→ **PASSAGE**
*** Block opens ***

The Devil All the Time abandons any meaningful Southern Gothic tradition or thematic complexity in favor of base misery.
Antonio Campos’ The Devil All the Time is nearly impossible to digest; it’s a film so tonally incoherent, so determined to rub the audience’s nose in miserable sex and violence, that it becomes first disagreeable, then unpalatable, and, finally, simply ludicrous. It’s cartoonishly dour, and while a game cast tries to match sensibility with such lugubrious material, the film ultimately stands as a testament to its own self-importance, a litany of clichés grasping at profundity. We begin in 1945, during WWII, as soldier Willard Russell (Bill Skarsgard) stumbles across a crucified man who’s been left for dead by enemy forces. With a looming cross and a scalped, blood drenched body, The Devil All the Time loudly announces both its ham-fisted approach to symbolism and its preference for sadistic bodily harm — abandon all subtlety ye who enter. In 1948, Willard returns home from the war and marries Charlotte (Haley Bennett); they have a son, Arvin (played in flashbacks by Michael Banks Repeta and as an adult by Tom Holland). They go to church with Helen Hatton (Mia Wasikowska), who, in 1950, marries an unstable preacher named Roy Laferty (Harry Melling) and has a daughter named Lenora (played in flashbacks by Ever Eloise Landrum and as an adult by Eliza Scanlen). There’s a lot of narrative shoe leather spent setting all of this up, which amounts to a long prologue that takes up the first 40 minutes of the film. Campos deftly juggles all the characters and timelines, and if it all feels a bit much, at least it’s briskly paced.

*** Block closes ***

→ **WHAT IS BEING ASKED**
Say whether each statement agrees with the review, answering yes or no and quoting the words from the review that settle it: 1. Willard Russell comes home from the war in 1948. 2. Helen Hatton marries Roy Laferty in 1945. 3. The long prologue fills the first 40 minutes of the film. None of the data that comes after the review is needed here.

→ **RAW DATA**

*** Block opens ***

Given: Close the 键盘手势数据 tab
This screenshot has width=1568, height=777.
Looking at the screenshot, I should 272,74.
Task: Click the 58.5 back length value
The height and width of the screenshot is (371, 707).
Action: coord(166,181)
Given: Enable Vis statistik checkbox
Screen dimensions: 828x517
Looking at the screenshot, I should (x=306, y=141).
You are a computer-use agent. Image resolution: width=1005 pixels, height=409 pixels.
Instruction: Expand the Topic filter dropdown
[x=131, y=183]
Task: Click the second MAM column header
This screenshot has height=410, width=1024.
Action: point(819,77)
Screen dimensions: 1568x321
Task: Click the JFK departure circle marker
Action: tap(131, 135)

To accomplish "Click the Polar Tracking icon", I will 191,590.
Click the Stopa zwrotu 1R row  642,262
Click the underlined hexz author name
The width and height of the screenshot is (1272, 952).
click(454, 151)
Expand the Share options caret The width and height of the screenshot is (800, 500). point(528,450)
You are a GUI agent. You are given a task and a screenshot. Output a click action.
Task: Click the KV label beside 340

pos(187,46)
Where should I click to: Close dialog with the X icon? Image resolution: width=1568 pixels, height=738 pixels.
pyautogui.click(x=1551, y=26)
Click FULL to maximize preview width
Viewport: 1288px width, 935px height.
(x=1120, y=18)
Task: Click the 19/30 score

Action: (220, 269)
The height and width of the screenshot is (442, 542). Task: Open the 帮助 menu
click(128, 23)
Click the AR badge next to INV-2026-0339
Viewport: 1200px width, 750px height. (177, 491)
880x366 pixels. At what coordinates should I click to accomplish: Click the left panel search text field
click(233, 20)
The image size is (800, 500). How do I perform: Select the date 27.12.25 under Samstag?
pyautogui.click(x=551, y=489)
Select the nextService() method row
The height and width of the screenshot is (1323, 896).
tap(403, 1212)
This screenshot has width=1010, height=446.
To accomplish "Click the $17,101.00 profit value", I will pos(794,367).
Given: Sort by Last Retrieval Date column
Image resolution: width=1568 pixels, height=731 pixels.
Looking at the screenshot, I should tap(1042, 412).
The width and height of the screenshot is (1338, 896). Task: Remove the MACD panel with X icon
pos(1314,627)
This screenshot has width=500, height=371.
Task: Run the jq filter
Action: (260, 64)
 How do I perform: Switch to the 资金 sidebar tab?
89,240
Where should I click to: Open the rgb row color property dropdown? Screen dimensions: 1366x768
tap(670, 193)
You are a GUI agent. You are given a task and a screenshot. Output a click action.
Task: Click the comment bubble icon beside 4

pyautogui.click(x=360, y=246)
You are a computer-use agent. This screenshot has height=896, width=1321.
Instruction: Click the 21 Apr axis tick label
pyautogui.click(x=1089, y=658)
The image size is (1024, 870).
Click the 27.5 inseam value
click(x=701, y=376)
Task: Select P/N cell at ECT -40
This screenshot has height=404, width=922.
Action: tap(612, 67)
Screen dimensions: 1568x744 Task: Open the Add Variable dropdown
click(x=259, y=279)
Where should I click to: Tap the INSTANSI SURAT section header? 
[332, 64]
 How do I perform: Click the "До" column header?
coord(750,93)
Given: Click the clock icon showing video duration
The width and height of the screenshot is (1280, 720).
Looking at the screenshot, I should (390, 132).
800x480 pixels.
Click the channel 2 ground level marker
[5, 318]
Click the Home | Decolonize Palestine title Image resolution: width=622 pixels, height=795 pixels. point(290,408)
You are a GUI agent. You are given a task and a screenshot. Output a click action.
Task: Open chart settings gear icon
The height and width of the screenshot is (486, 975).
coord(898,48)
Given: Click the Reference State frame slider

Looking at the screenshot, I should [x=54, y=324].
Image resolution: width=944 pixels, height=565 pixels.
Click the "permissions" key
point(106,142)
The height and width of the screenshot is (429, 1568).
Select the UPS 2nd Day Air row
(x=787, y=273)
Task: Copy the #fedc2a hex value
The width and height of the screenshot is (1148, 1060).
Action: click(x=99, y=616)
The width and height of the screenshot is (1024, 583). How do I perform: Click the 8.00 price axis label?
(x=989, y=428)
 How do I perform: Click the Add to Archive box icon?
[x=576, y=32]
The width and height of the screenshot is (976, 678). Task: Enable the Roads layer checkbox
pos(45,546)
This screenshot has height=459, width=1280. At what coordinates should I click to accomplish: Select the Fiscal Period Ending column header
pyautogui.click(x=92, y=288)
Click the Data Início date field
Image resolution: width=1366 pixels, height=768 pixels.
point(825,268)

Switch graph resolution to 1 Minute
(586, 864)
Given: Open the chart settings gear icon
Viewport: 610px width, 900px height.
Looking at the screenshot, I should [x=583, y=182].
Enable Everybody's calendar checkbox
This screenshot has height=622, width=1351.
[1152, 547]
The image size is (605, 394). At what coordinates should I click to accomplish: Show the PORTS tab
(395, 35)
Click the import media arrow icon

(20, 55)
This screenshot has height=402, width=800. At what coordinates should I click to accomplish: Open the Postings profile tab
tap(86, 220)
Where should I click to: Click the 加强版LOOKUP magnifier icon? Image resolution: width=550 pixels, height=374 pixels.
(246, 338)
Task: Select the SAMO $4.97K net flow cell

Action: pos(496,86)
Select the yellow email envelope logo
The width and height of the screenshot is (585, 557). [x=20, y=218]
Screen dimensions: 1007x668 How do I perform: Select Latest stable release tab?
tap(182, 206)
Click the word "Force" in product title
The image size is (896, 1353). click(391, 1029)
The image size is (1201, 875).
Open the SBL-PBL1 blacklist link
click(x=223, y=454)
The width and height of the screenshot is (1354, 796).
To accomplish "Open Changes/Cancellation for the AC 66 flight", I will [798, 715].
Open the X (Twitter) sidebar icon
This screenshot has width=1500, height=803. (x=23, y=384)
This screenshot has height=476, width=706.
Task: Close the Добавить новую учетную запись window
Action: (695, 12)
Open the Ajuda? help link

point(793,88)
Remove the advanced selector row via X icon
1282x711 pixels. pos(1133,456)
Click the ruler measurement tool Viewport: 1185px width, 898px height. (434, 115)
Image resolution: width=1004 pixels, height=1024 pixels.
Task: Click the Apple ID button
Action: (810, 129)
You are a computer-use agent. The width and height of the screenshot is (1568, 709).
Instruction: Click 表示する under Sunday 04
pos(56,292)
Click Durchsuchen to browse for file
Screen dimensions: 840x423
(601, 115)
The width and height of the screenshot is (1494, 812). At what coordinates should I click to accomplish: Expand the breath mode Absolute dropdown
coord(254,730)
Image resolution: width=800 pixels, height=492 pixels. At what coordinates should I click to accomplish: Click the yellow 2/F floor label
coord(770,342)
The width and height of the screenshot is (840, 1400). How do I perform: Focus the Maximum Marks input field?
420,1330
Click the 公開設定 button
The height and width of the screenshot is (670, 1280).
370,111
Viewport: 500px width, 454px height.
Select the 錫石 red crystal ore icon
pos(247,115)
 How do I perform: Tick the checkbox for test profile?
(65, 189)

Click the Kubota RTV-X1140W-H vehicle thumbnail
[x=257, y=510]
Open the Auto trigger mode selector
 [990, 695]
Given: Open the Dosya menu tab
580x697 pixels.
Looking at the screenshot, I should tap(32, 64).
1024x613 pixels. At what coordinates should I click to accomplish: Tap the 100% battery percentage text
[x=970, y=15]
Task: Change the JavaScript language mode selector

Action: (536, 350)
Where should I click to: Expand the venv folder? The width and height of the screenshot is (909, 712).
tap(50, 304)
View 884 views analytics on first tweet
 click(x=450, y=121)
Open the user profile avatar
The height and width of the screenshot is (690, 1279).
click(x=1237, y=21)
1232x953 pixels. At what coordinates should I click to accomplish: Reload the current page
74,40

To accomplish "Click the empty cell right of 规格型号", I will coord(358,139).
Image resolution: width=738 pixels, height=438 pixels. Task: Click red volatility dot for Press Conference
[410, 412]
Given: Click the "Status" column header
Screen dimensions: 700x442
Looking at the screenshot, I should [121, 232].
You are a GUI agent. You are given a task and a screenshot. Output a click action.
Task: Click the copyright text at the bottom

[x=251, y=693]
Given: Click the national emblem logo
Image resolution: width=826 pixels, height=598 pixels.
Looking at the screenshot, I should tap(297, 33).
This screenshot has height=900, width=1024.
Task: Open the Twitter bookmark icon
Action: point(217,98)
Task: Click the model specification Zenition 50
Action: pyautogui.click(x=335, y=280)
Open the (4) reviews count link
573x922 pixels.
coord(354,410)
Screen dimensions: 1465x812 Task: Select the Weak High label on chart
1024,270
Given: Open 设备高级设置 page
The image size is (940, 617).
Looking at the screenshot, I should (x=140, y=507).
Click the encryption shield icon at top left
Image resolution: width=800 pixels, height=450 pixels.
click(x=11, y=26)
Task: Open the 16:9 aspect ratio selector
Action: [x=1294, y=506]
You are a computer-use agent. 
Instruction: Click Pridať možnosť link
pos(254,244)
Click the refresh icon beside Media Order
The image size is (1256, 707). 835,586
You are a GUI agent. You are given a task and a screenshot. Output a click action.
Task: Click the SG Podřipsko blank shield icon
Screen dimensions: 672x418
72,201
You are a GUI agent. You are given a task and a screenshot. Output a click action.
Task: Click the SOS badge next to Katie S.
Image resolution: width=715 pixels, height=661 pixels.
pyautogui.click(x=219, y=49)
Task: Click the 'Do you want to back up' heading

*** Block closes ***

→ **EXPECTED OUTPUT**
1. Yes: "In 1948, Willard returns home from the war and marries Charlotte"
2. No: "who, in 1950, marries an unstable preacher named Roy Laferty"
3. Yes: "a long prologue that takes up the first 40 minutes of the film"